The following ideas may be helpful for those who night-time parent their preschooler:
- Generally, three and four year olds have stopped napping (but not always, and not consistently!), and are sleeping 11-12 hours per night. This is 'average', which means that many three and four year olds will sleep more or sleep less than the average, and that it is still OK!
- Flexibility, especially for those who still occasionally nap, or who fall asleep in the car late in the day, is key. Adjusting bedtime to fit their readiness can be more enjoyable and less frustrating than trying to put a preschooler to bed who is simply not tired.
- No matter what is going on, routines can help. Having a flow of activities, turning off screens, and keeping noise and activity level lower can help everyone wind down into bedtime readiness.
- Your chatty, reflective, observant, and aware preschooler may use conversation to wind down at night. Lean into this connection: fighting their nature and their need to wind down can be more frustrating than taking a deep breath and listening to what they are sharing. You might discover some very interesting things about how your three year old thinks!
- During times of change in sleep needs/timing, it can be helpful to have a partner or other caregiver to help keep older siblings engaged in play outside the sleep space, or to take care of the bedtime routines of older siblings when your preschooler is up later because they napped. There are ways to roll with these changes without a partner, too --it may take more creativity, patience, and flexibility, as well as a reminder of what the long term goals are. Support in one way or another (including chatting to someone who listens and understands) can make a big difference.
- What works for your family may be entirely unique, even if the values and parenting goals are the same as other families who believe in night-time parenting.
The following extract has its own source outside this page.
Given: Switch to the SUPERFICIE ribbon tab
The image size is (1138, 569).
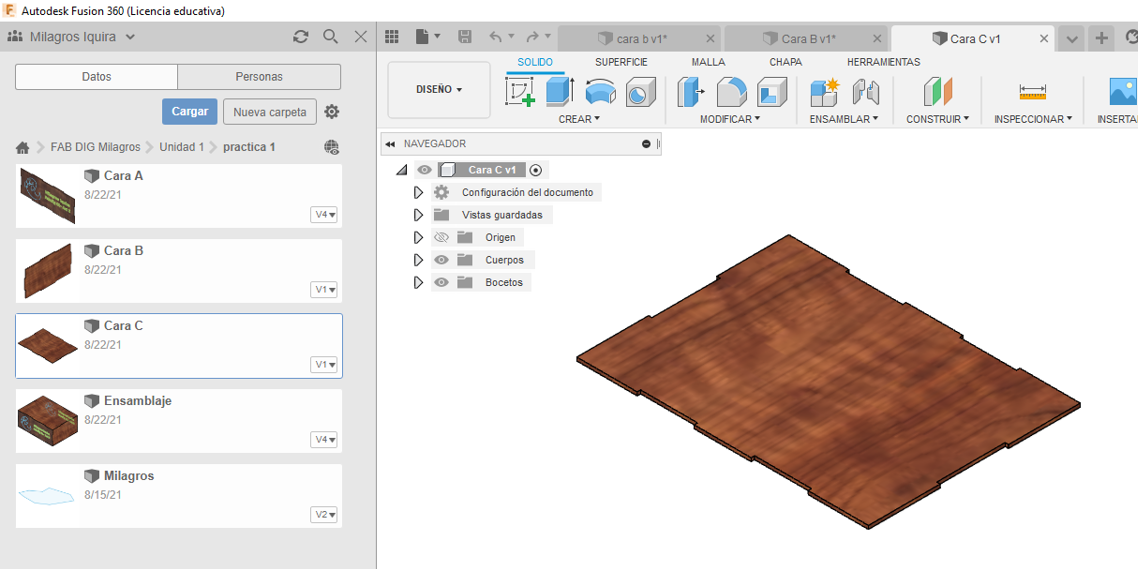Looking at the screenshot, I should (x=621, y=62).
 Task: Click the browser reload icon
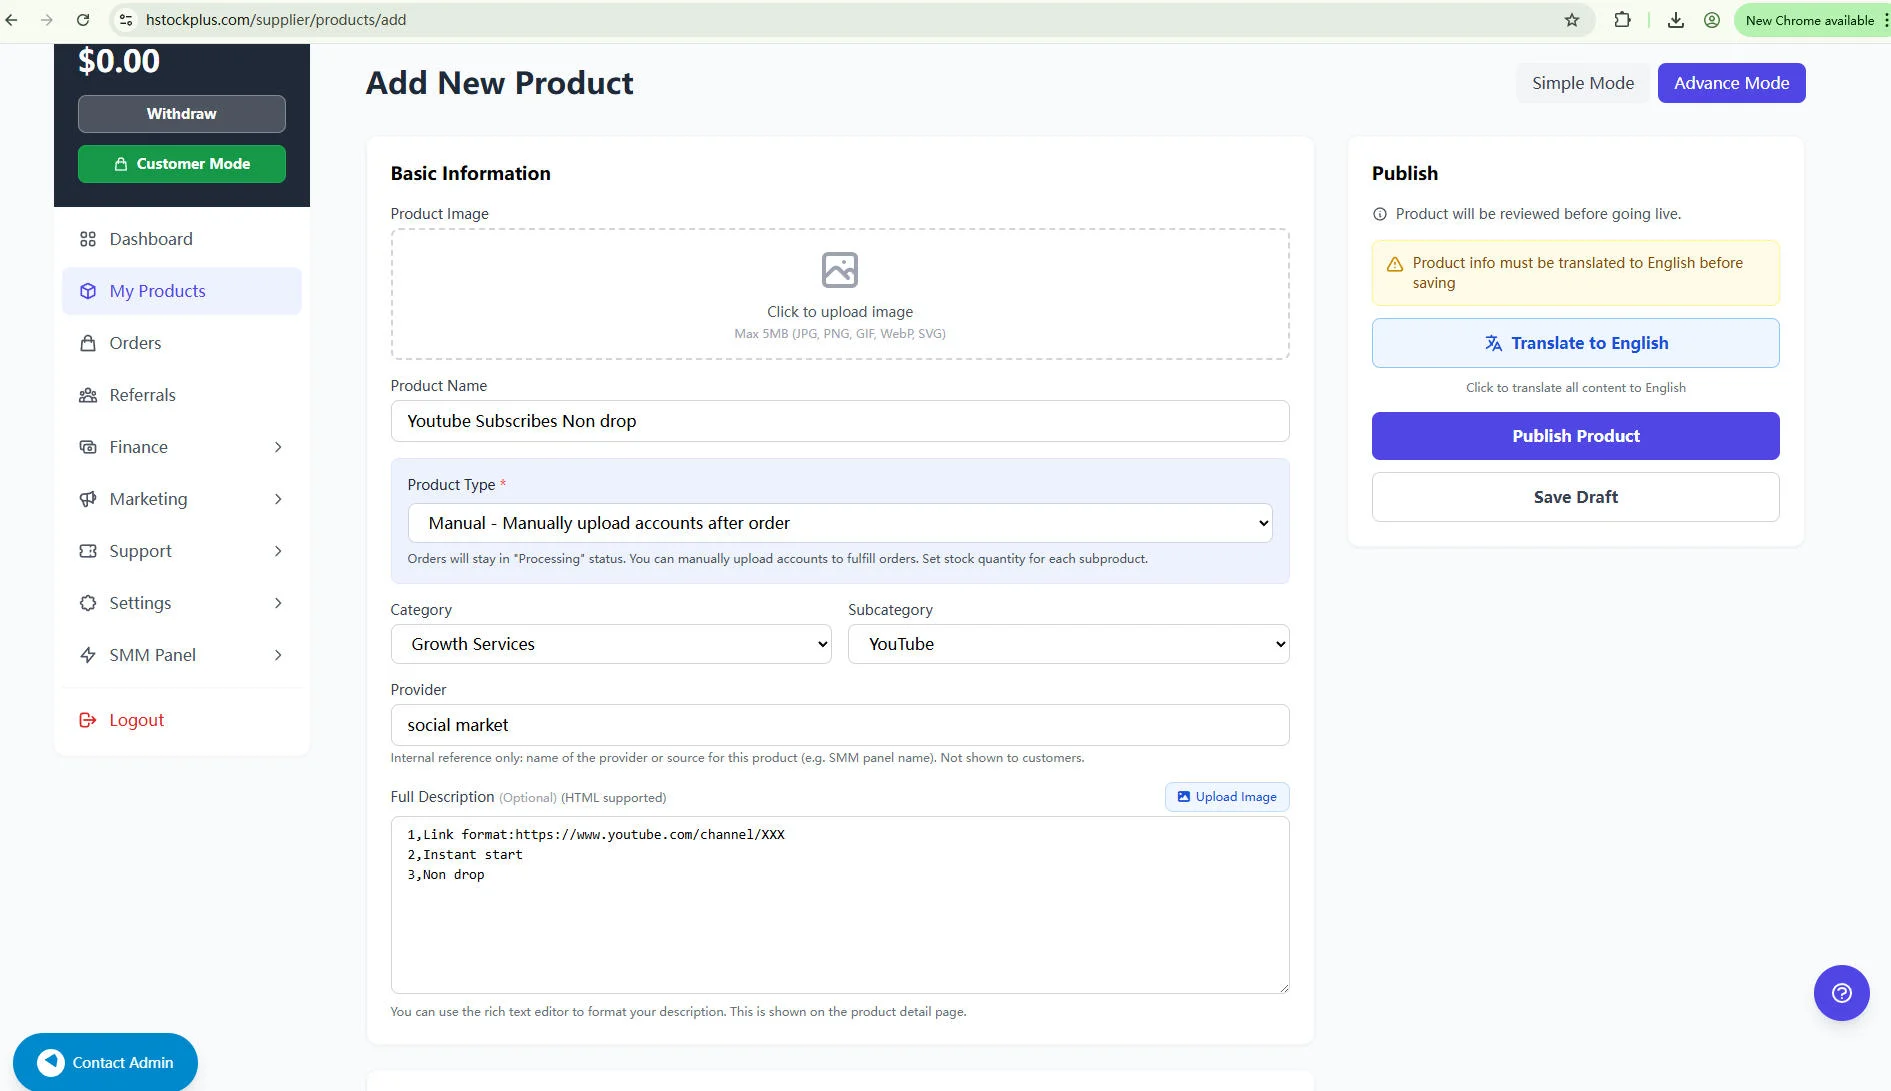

- If it doesn't work, change it. If you are resentful, over-tired, and frustrated, come up with a new plan. Although any new parenting approach or routine takes a bit to 'try out', do not continue with a failed experiment.
- Stubborn habits that cannot seem to be changed may actually be needs. True habits are more malleable. If you're hitting a lot of resistance, re-evaluate, and consider changing your approach.
- Trust your instincts: if you feel sleep may be being interrupted by a health or medical issue, speak with a knowledgeable Health Care Provider.
- If in doubt, let love rule. Preserve the relationship, even if it means taking time to figure out a bedtime routine that works for everyone.